What a Second Obama Term may mean for Hydrogen Convergence

By Zachary Alexander on

A lot of very serious people like to compare President Obama’s reelection campaign to that of President Bush. In fact, you can’t turn on a cable news show without hearing some so-called guru talk about how President Obama is taking a page out the Bush Playbook when it comes to Former Governor Romney.  We at the ebTDesign Forum suggest you consider the Bush Playbook when it comes to hydrogen convergence.

Right after “E-Business in the Hydrogen Economy,” members of the NVTC committee that hosted the event were alerted to the fact that there were going to be changes at the DOE and NIST. According to reliable sources, the Bush Administration would be curtailing support for hydrogen convergence in its second term. And essentially the hydrogen fuel cell program would be shut down at the federal level.

You and your peers could very easily make the case that these actions by the Bush Administration led to the decision made by Secretary Chu to defund hydrogen fuel cell vehicle research in 2009. All of the information used by Secretary Chu as justification for canceling hydrogen fuel cell vehicle funding came from 2005. Even though, the GSA asked the Department of Energy to update its assumptions in 2008.

A second term for the Obama Administration could be very good for hydrogen convergence. For example, Gary Flood (President and CEO of ReliOn) has been added to the Hydrogen and Fuel Cell Technical Advisory Committee (HTAC).

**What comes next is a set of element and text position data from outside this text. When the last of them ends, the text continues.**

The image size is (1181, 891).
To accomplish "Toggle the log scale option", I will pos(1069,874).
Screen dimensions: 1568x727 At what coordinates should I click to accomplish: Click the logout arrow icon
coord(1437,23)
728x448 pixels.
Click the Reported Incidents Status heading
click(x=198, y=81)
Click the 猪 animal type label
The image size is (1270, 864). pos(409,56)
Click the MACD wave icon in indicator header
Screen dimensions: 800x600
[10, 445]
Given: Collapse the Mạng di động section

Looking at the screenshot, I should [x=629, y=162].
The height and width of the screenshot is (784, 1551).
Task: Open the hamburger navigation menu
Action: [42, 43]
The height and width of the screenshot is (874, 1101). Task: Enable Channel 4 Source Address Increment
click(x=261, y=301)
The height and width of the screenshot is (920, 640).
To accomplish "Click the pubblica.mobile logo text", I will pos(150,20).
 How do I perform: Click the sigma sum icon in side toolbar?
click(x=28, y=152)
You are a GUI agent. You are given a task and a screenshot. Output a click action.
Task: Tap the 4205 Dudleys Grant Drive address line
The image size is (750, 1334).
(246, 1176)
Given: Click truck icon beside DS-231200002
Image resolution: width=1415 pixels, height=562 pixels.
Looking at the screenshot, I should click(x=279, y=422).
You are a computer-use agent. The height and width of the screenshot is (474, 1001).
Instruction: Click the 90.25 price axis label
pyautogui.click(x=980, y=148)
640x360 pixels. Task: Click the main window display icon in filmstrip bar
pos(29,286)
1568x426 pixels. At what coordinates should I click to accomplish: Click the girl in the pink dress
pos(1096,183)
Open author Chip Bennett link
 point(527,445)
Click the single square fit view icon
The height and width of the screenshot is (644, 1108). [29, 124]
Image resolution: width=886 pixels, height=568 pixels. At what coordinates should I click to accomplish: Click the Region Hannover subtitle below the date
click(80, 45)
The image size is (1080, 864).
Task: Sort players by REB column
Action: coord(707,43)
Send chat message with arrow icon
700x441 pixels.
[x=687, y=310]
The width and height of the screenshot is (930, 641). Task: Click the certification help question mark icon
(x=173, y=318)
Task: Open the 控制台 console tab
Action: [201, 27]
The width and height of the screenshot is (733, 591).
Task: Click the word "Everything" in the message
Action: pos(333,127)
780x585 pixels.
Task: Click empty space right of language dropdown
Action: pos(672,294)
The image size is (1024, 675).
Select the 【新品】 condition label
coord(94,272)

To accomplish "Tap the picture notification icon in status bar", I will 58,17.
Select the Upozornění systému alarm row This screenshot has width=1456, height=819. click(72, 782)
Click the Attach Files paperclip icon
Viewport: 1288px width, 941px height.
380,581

This appointment is widely seen a move to shore up the Obama Administration’s understanding of the challenges facing commercial fuel cell vendors.

Nothing is ever truly set in stone when it comes to politics. The GOP could take both Houses of Congress and continue their no new investment strategy. On the other hand, there is no dismissing the relationship between oil price increases and economic slowdowns. And there is no stopping the sustainability movement wide world. It is much like gravity. You ignore it at your peril.